9. A method as defined in claim 8, characterised in that the particles to be added are lime particles.

10. A method as defined in any of the preceding claims, characterised in that the fuel (8) is fed into the bubbling fluidised bed (7).

11. A method as defined in any of the preceding claims, characterised in that the separator is a cyclone (11), in which the separating line between solid particles is approx. in the range from 50 to 70 μm.

12. A method as defined in any of the preceding claims, characterised in that the product gas (17) removed from the separator (11) is led to a heat exchanger (19), where the gas is cooled to the temperature range 600 to 720 °C, and subsequently to another heat exchanger (20), where the gas is further cooled to a temperature of 450 °C or less, followed by filtering (23) of the product gas.
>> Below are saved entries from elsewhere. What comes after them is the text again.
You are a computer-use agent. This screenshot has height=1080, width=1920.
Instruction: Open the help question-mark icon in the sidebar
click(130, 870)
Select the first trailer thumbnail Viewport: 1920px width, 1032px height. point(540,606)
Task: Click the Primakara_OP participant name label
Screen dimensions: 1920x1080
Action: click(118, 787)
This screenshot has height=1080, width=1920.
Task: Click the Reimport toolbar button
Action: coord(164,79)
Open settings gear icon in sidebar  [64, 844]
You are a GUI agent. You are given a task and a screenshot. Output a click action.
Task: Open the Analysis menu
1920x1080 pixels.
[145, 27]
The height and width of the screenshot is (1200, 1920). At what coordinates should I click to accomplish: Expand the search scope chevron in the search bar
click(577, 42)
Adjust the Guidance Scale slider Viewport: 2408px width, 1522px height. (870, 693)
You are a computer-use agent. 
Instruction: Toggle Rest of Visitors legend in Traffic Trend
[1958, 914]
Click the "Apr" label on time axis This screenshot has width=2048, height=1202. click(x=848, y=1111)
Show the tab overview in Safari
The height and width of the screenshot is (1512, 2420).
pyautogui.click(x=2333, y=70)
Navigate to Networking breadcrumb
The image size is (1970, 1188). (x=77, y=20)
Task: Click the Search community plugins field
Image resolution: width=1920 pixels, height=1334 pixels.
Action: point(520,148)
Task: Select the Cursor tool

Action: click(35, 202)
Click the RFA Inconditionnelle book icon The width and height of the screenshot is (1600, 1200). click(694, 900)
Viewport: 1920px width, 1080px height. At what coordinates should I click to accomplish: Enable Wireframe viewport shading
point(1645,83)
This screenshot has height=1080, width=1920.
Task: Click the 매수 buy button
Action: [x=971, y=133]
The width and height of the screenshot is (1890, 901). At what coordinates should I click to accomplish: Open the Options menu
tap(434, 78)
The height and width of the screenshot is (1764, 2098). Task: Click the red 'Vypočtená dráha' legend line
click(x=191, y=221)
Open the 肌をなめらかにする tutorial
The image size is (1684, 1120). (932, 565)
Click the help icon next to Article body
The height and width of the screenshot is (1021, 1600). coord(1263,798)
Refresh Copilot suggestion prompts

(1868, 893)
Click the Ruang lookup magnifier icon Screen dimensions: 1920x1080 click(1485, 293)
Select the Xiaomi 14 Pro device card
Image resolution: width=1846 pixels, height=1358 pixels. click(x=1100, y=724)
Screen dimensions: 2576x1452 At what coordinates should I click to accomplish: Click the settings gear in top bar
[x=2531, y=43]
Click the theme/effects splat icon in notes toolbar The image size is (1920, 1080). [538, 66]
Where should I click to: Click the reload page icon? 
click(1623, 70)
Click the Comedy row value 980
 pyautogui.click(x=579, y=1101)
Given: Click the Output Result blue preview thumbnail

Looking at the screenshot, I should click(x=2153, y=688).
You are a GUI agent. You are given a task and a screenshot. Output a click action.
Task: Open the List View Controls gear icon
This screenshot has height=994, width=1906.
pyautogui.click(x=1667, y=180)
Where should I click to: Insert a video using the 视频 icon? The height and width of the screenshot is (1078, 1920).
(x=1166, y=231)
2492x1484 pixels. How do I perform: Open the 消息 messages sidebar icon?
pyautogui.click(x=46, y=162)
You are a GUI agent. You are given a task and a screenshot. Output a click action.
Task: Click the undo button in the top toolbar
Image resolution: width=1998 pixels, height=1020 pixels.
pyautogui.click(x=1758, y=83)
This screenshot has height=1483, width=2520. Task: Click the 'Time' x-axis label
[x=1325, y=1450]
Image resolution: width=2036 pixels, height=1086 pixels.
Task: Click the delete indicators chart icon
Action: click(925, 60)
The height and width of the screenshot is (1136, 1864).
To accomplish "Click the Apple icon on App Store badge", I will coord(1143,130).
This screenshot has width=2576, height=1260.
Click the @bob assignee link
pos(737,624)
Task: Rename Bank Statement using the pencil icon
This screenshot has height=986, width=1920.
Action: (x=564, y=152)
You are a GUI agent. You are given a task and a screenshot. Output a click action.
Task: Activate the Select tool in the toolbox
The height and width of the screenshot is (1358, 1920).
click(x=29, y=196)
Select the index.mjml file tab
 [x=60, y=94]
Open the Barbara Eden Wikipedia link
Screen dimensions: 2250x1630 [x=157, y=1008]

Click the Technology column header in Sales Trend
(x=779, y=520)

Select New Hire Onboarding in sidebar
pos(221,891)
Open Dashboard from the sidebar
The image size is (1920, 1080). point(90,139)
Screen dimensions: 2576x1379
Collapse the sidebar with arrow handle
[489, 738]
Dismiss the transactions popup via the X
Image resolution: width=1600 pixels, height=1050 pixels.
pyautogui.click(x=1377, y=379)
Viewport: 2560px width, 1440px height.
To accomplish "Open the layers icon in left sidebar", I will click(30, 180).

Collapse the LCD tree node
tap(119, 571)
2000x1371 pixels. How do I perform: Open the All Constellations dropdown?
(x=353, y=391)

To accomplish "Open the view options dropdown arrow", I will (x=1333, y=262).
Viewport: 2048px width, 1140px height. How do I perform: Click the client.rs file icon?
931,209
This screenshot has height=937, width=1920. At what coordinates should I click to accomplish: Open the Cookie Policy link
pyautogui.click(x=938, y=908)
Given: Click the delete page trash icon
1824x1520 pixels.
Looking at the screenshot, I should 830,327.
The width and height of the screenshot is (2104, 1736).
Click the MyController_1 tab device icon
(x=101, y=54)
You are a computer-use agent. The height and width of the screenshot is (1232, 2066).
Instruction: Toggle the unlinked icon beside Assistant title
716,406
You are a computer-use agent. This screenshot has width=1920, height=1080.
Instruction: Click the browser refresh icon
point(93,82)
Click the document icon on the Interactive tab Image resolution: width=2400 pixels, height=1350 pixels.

13. A method as defined in claim 12, characterised in that a sorbent (21) for binding ash particles is added to the product gas in the first heat exchanger (19).

14. A method as defined in any of the preceding claims, characterised in that the fuel (8) to be gasified is a finely divided biomass, such as wood pulp.

15. A method as defined in any of claims 1-13, characterised in that the fuel (8) to be gasified contains plastic.

16. A method as defined in any of claims 1-13, characterised in that the fuel (8) to be gasified contains chlorine.

17. A gasification apparatus suitable for the method defined in any of the preceding claims, comprising a fluidised bed reactor (1), fluidised material consisting of solid particles, a feed inlet (6) for generating an ascending gas flow in the reactor, a fuel feed inlet (8), a feed inlet (13, 14) for adding fluidised material to the reactor, a gas exhaust duct (10) starting from the reactor top, a separator (11) for separating solid particles from product gas removed from the reactor, and a return line (12) for returning the separated particles to the reactor, characterised in that a bubbling fluid- ised bed (7) containing coarser fluidised material particles can be provided in the reactor (1) and above this a circulating bed containing more finely divided fluidised material particles, the return line (12) for particles returning from the separator to the reactor ending at the level of the top of the bubbling fluidised bed or above this.

18. An apparatus as defined in claim 17, characterised in that the reactor comprises a lower part (2) for the bubbling fluidised bed (7) and an upper part (4) larger in cross-section for the circulating fluidised bed.

19. An apparatus as defined in claim 17 or 18, characterised in that the separator is a cyclone (11).

20. An apparatus as defined in any of claims 17 to 19, characterised in comprising two heat exchangers (19, 20) in succession in the flow direction for gradual cooling of product gas led from the separator (11), and a filter (23) for filtering the cooled product gas.